Required action: Wherever "computer" shows up in the records below, copy the whole line.

*** Stored data ***

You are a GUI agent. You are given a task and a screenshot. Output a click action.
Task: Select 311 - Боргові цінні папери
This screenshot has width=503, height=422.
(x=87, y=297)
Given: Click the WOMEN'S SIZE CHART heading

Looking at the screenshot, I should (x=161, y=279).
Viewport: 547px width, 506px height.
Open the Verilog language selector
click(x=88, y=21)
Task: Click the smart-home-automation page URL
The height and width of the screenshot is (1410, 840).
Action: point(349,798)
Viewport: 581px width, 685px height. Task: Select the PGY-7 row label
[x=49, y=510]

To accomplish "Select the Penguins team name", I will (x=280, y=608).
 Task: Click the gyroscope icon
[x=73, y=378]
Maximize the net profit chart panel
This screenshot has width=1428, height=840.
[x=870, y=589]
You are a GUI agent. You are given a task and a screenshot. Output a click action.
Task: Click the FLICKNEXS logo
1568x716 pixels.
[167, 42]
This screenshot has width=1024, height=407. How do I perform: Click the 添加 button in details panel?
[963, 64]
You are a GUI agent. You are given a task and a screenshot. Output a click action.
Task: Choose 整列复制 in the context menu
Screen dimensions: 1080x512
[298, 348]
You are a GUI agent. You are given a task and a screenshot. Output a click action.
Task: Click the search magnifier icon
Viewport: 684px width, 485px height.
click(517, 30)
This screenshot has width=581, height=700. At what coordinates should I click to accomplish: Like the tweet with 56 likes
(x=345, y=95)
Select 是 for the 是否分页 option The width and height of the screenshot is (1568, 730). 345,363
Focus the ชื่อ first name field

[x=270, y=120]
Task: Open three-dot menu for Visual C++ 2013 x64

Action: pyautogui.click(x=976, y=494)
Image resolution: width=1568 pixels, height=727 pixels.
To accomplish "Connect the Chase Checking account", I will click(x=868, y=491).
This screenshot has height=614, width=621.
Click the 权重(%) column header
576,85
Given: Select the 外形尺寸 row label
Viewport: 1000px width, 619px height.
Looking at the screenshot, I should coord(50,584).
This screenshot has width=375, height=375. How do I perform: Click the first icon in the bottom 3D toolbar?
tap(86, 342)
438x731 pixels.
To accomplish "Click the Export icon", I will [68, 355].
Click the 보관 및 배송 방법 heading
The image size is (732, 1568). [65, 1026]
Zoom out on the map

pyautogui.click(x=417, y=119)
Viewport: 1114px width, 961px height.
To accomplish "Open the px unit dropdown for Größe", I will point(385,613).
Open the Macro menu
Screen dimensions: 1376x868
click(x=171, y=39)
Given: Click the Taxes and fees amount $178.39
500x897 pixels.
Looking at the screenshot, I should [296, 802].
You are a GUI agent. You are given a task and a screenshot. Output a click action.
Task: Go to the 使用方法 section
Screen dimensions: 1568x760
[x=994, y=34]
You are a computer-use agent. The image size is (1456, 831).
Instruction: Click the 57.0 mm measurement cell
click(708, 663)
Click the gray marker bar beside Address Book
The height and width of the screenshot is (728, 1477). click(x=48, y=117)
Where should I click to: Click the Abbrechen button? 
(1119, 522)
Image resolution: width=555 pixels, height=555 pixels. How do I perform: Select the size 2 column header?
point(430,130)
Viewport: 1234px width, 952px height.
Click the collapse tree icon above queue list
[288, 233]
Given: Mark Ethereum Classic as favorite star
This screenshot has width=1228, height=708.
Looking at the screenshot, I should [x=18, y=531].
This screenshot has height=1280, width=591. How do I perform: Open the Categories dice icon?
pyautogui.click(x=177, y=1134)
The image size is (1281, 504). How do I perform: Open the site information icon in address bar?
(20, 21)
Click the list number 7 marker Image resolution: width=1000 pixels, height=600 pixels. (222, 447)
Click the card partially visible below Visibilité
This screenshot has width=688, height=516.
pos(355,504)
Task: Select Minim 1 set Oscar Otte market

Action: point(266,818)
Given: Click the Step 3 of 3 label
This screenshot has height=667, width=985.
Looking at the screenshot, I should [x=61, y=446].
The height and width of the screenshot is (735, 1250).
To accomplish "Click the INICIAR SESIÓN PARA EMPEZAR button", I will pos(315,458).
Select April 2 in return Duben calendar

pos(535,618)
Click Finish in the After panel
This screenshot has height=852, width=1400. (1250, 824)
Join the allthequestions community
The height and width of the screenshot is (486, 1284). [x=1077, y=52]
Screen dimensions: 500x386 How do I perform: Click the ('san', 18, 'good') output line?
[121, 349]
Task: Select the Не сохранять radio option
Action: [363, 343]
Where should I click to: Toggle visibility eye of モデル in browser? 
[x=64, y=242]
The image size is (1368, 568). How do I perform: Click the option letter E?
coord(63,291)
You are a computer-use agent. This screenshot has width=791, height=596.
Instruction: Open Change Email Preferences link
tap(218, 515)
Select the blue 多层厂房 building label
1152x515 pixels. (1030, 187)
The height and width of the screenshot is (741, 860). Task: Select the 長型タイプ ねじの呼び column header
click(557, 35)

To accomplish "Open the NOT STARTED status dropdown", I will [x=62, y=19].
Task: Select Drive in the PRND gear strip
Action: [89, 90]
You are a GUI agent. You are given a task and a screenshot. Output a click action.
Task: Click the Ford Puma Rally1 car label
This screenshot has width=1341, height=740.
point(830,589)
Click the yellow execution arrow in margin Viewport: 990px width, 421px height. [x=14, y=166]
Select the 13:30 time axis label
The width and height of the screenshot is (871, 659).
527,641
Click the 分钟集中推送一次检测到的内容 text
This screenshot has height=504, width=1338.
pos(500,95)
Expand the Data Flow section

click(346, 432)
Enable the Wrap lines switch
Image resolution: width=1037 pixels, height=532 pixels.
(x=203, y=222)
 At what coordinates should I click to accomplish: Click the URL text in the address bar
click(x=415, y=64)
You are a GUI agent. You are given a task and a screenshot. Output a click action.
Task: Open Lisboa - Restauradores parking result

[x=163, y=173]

*** End of Stored data ***

Your response:
You are a computer-use agent. The image size is (1456, 831).
You are a computer-use agent. This screenshot has width=791, height=596.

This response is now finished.